Il faut cesser de nous prendre pour des valises. Chaque année, le fédéral distribue des primes à ses gestionnaires comme des bonbons. Pourtant, rien n’indique que la gestion de la fonction publique ait connu un bond spectaculaire d’une année à l’autre. Il faut arrêter de faire croire que ces primes récompensent un rendement exceptionnel.
Soyons francs : ces primes ressemblent de plus en plus à un salaire normal déguisé. On affiche un salaire de base plus modeste pour éviter les remous, puis on compense discrètement par des primes qui gonflent considérablement la rémunération réelle — sans avantage tangible pour la population. Outre pointer maladroitement les secteurs où les ministères et les agences devront imposer des coupes, quelle contribution concrète la gestion a-t-elle apportée cette année?
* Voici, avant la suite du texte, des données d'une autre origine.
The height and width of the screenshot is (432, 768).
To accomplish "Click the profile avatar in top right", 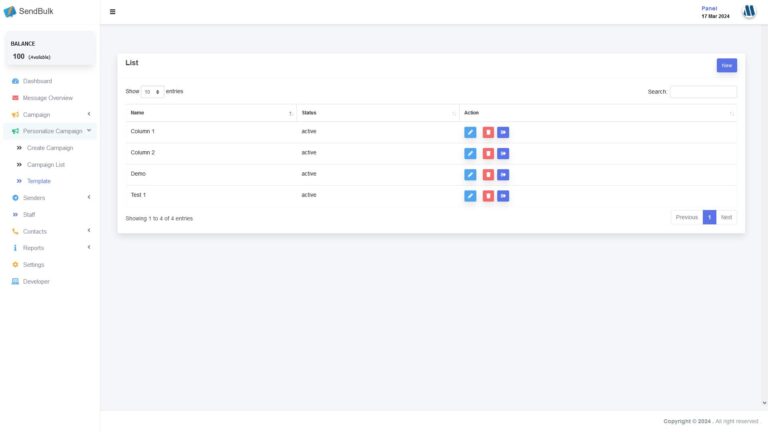I will (x=748, y=12).
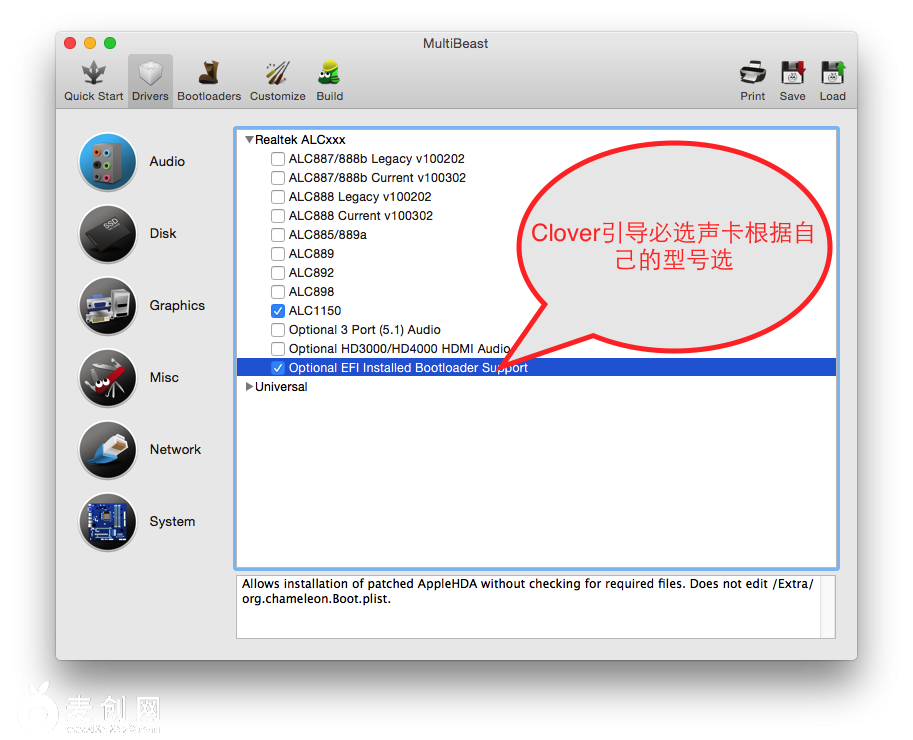Tick Optional 3 Port (5.1) Audio
Image resolution: width=913 pixels, height=740 pixels.
click(x=278, y=330)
Poser la question c’est d’y répondre.
Des primes en pleine période de coupes
En période de coupes budgétaires, les 146 millions de dollars versés en primes à des centaines de gestionnaires auraient pu servir à maintenir des services publics essentiels pour la population canadienne. Une partie de cette somme aurait notamment pu contribuer à préserver le centre de recherche d’Agriculture Canada situé à Québec et à éviter la perte d’une expertise précieuse.
En conclusion, la fonction publique fédérale a surtout besoin de ressources pour servir la population – pas de primes faramineuses pour quelques centaines de gestionnaires.